Difference Between CPU and GPU

CPU, the acronym for Central Processing Unit, is the brain of a computing system that performs the “computations” given as instructions through a computer program. Therefore, having a CPU is meaningful only when you have a computing system that is “programmable” (so that it can execute instructions) and we should note that the CPU is the “Central” processing unit, the unit that controls the other units/parts of a computing system. In today’s context, a CPU is typically located in a single silicon chip also know as a microprocessor. On the other hand, GPU, the acronym for Graphics Processing Unit, is designed to offload computationally intensive graphics processing tasks from the CPU. The ultimate goal of such tasks it to project the graphics to a display unit such as a monitor. Given that such tasks are well known and specific, they do not essentially need to be programmed, and in addition, such tasks are inherently parallel due to the nature of the display units. Again, in the current context, while the less capable GPUs are typically located in the same silicon chip where you find the CPU (this setup is known as integrated GPU) others, the more capable, powerful GPUs are found in their own silicon chip, typically on a separate PCB (Printed Circuit Board).

What is CPU?

The term CPU is used in computing systems for more than five decades now, and it was the only processing unit in the early computers until “other” processing units (such as GPUs) were introduced to complement its processing power. The two major components of a CPU are its Arithmetic Logic Unit (aka ALU) and Control Unit (aka CU). The ALU of a CPU is responsible for the arithmetic and logical operations of the computing system, and the CU is responsible for fetching the instruction program from the memory, decoding them and instructing other units such as ALU to execute the instructions. Therefore, the control unit of the CPU is responsible for bringing the glory for CPU to be the “central” processing unit. The CU to fetch the instructions from memory, the instructions have to be stored as programs in the memory and, therefore, such instructing system is also known as “stored programs”. It would be clear that the CU will not execute the instructions, but will facilitate the same by communicating with the right units such as the ALU. 

What is GPU (aka VPU)?

The term Graphics Processing Unit (GPU) was introduced in late nineties by NVIDIA, a GPU manufacturing company, who claimed to have marketed the world’s first GPU (GeForce256 ) in 1999. According to Wikipedia, at the time of GeForce256, NVIDIA defined GPU as the following: “a single-chip processor with integrated transform, lighting, triangle setup/clipping, and rendering engines that is capable of processing a minimum of 10 million polygons per second”. Couple of years later, NVIDIA’s rival ATI Graphics, another similar company, released a similar processor (Radeon300 ) with the term VPU for Visual Processing Unit. However, as it is clear that the term GPU has become more popular than the term VPU. 

Today GPUs are deployed everywhere, such as in embedded systems, mobile phones, personal computers and laptops, and game consoles. Modern GPUs are extremely powerful in manipulating graphics, and they are made programmable so that they can be adapted to different situations and applications. However, even now, typical GPUs are programmed at the factory through what are known as firmware. Generally, GPUs are more effective than CPUs for algorithms where processing of large blocks of data is done in parallel. It is expected, since GPUs are designed to manipulate computer graphics, which are extremely parallel in nature. 

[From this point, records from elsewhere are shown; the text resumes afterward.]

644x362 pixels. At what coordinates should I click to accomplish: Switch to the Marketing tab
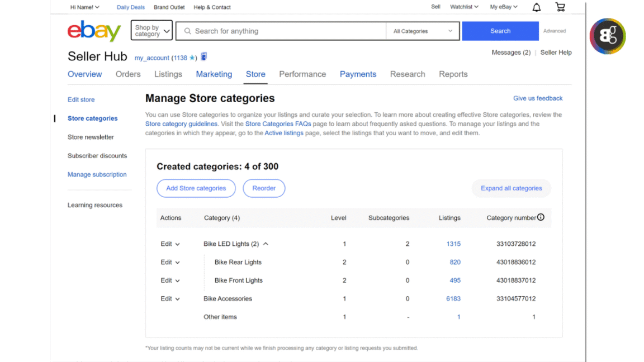(x=214, y=74)
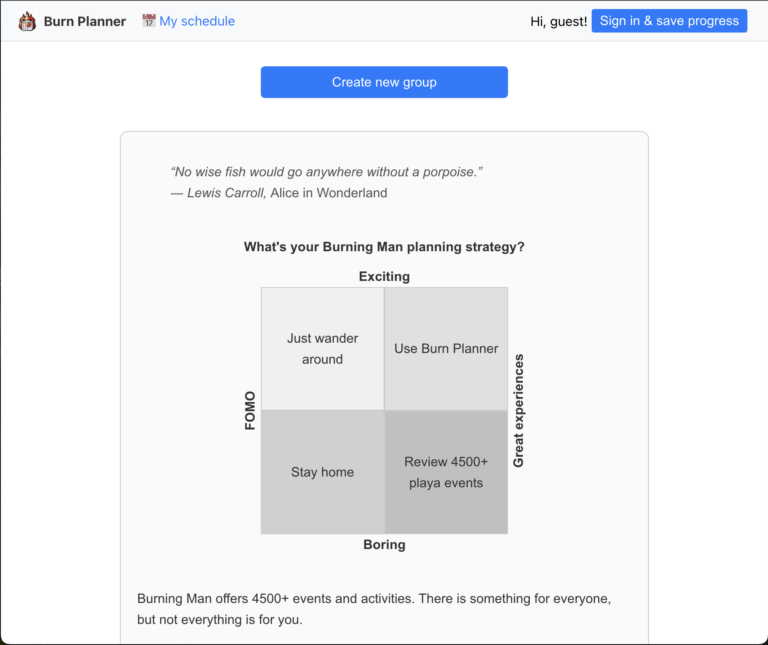Click the Create new group button
The height and width of the screenshot is (645, 768).
tap(384, 82)
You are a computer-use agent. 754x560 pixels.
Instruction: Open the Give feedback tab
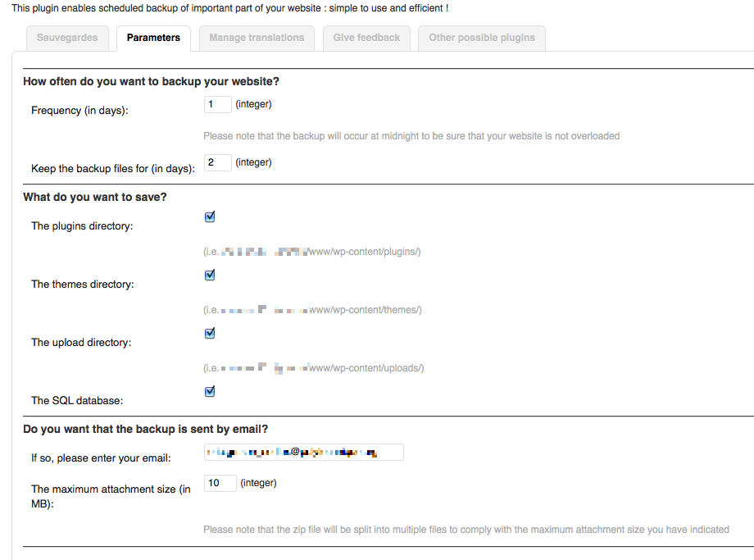point(366,38)
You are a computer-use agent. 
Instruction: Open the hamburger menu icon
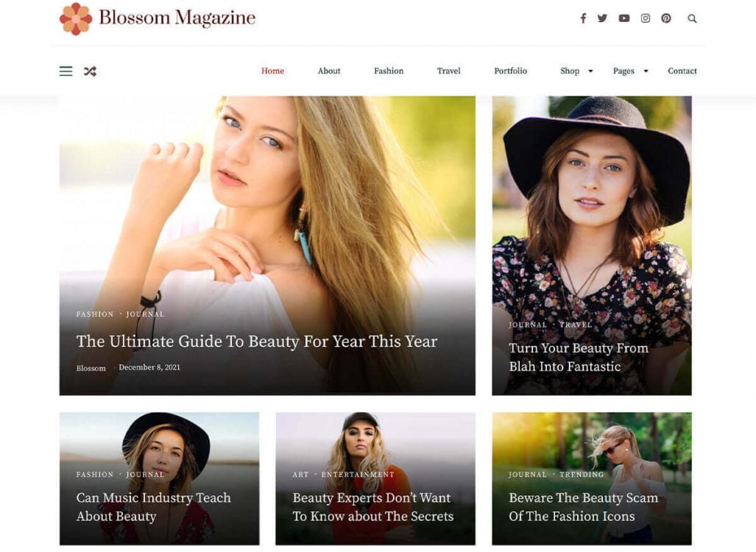pyautogui.click(x=66, y=71)
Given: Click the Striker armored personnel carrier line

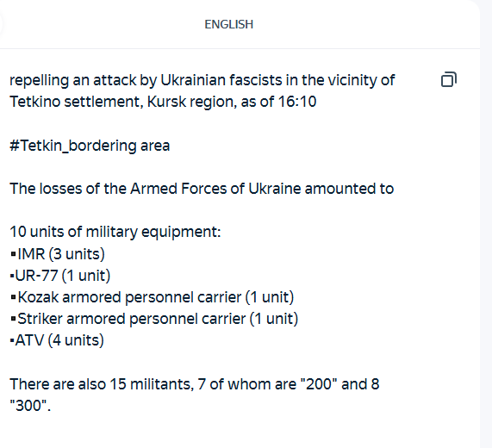Looking at the screenshot, I should click(154, 319).
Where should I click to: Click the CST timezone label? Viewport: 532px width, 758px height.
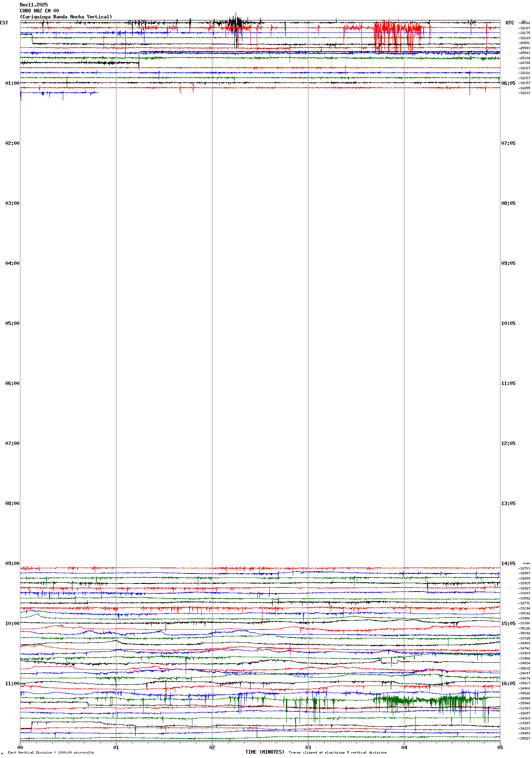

There is also this new concept known as GPGPU (General Purpose computing on GPU), to utilize GPUs to exploit the data parallelism available in some applications (such as bioinformatics) and, therefore, performing non-graphics processing in GPU. However, they are not considered in this comparison. 

 

What is the difference between CPU and GPU?

• While, the reasoning behind the deployment of a CPU is to act as the brain of a computing system, a GPU is introduced as a complementary processing unit that handles the computation intensive graphics processing and processing required by the task of projecting graphics to the display units. 

• By nature, graphics processing is inherently parallel and, therefore, can easily be parallelised and accelerated.

• In the era of multi-core systems, CPUs are designed with only a few cores that can handle a few software threads, which can be exploited in an application program (instruction and thread level parallelism). GPUs are designed with hundreds of cores, to utilize the available parallelism.